[begin SUPPLIED RECORDS]
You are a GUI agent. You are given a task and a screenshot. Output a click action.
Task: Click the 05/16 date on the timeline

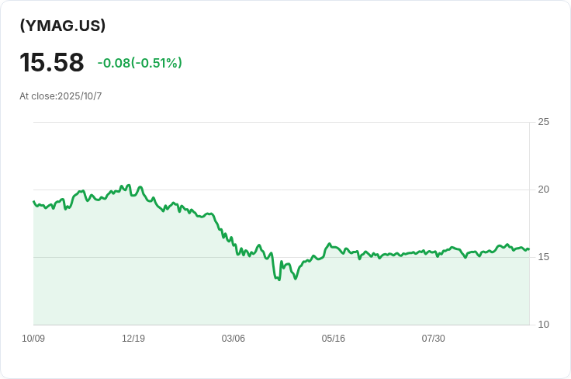(x=334, y=339)
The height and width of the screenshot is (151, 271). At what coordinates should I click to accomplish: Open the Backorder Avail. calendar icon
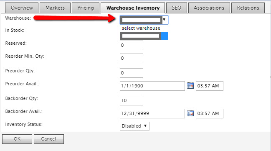[x=190, y=113]
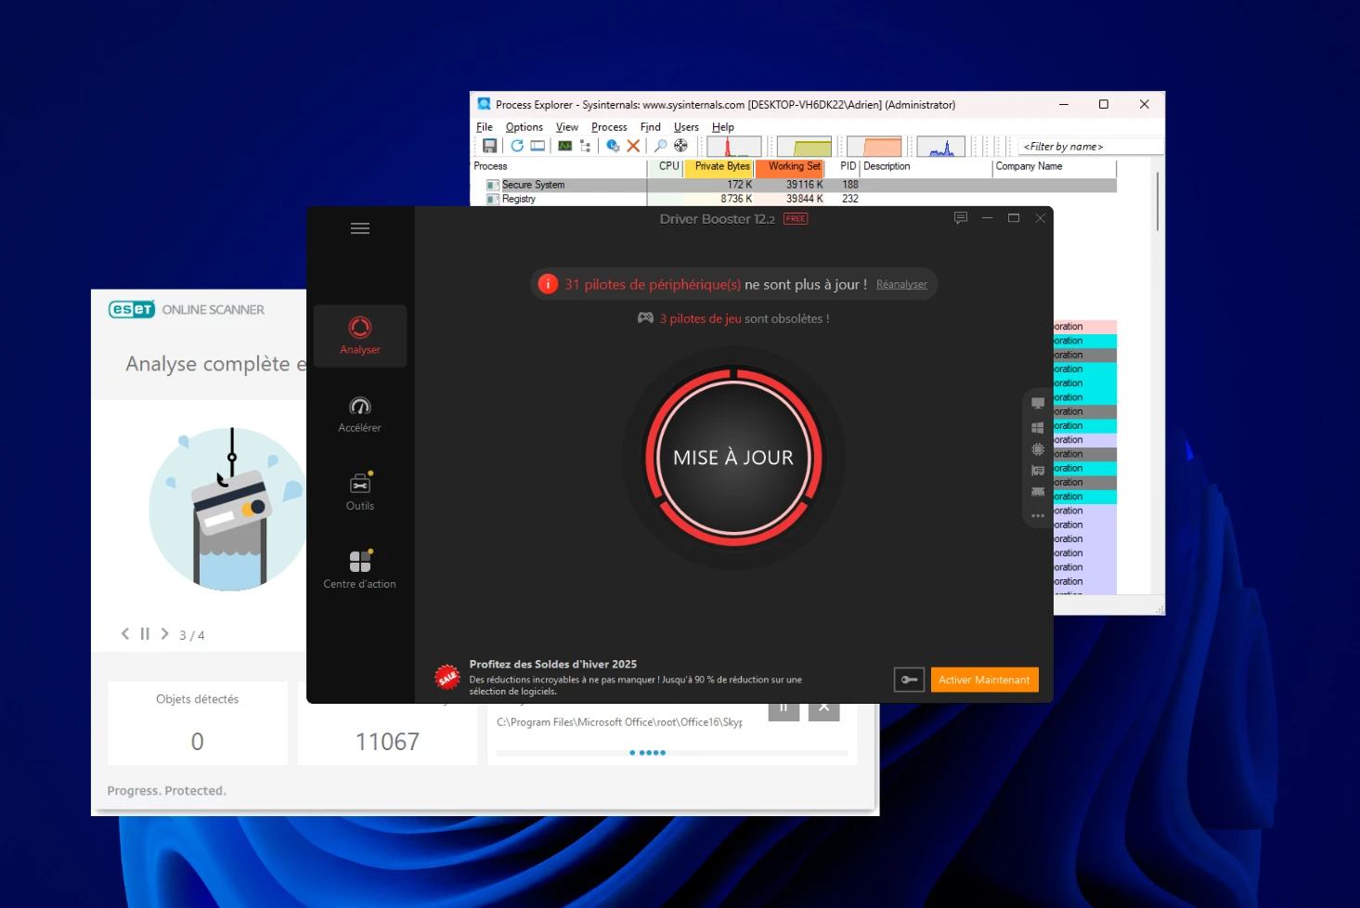Image resolution: width=1360 pixels, height=908 pixels.
Task: Open Outils toolbox in sidebar
Action: pyautogui.click(x=359, y=492)
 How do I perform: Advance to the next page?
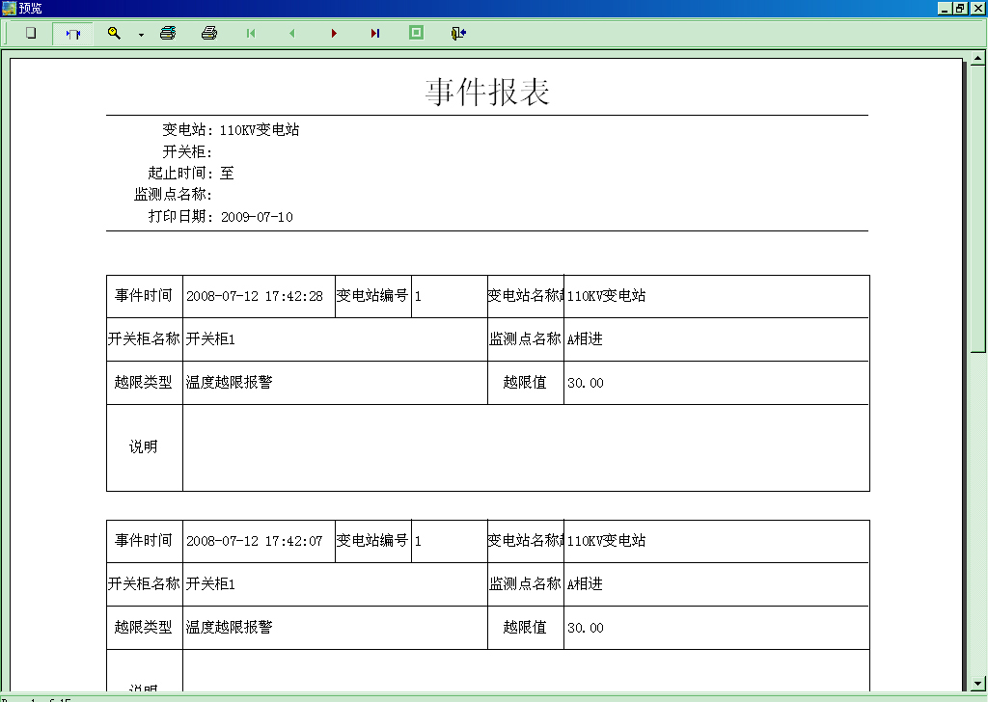pyautogui.click(x=334, y=33)
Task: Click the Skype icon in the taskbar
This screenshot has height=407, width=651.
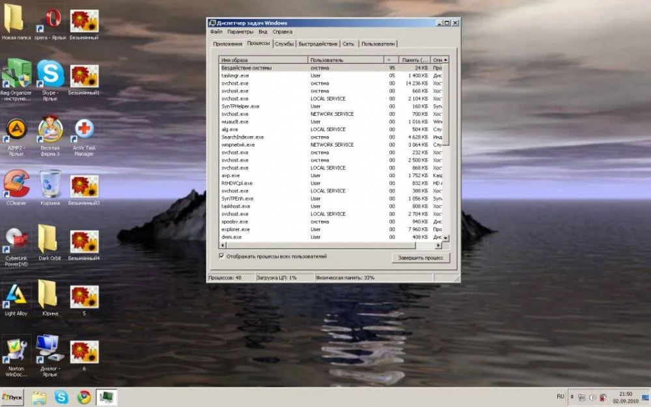Action: coord(61,397)
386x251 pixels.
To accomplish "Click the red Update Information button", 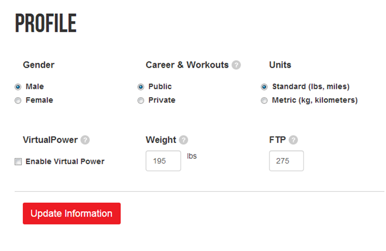I will 72,214.
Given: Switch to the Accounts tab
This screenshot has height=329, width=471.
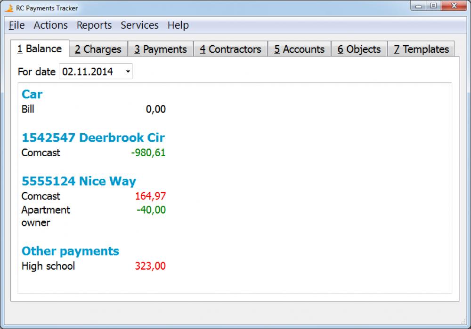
[end SUPPLIED RECORDS]
REQUIRED TASK -
Print word for word the stretch of the entries above, from their start through the line containing "Action: pyautogui.click(x=359, y=492)", including that line. Leave out the pictures.

EXERCISE OUTPUT -
You are a GUI agent. You are given a task and a screenshot. Output a click action.
Task: Click the 05/16 date on the timeline

(x=334, y=339)
The height and width of the screenshot is (151, 271). At what coordinates should I click to accomplish: Open the Backorder Avail. calendar icon
[x=190, y=113]
Image resolution: width=1360 pixels, height=908 pixels.
Task: Open Outils toolbox in sidebar
Action: pyautogui.click(x=359, y=492)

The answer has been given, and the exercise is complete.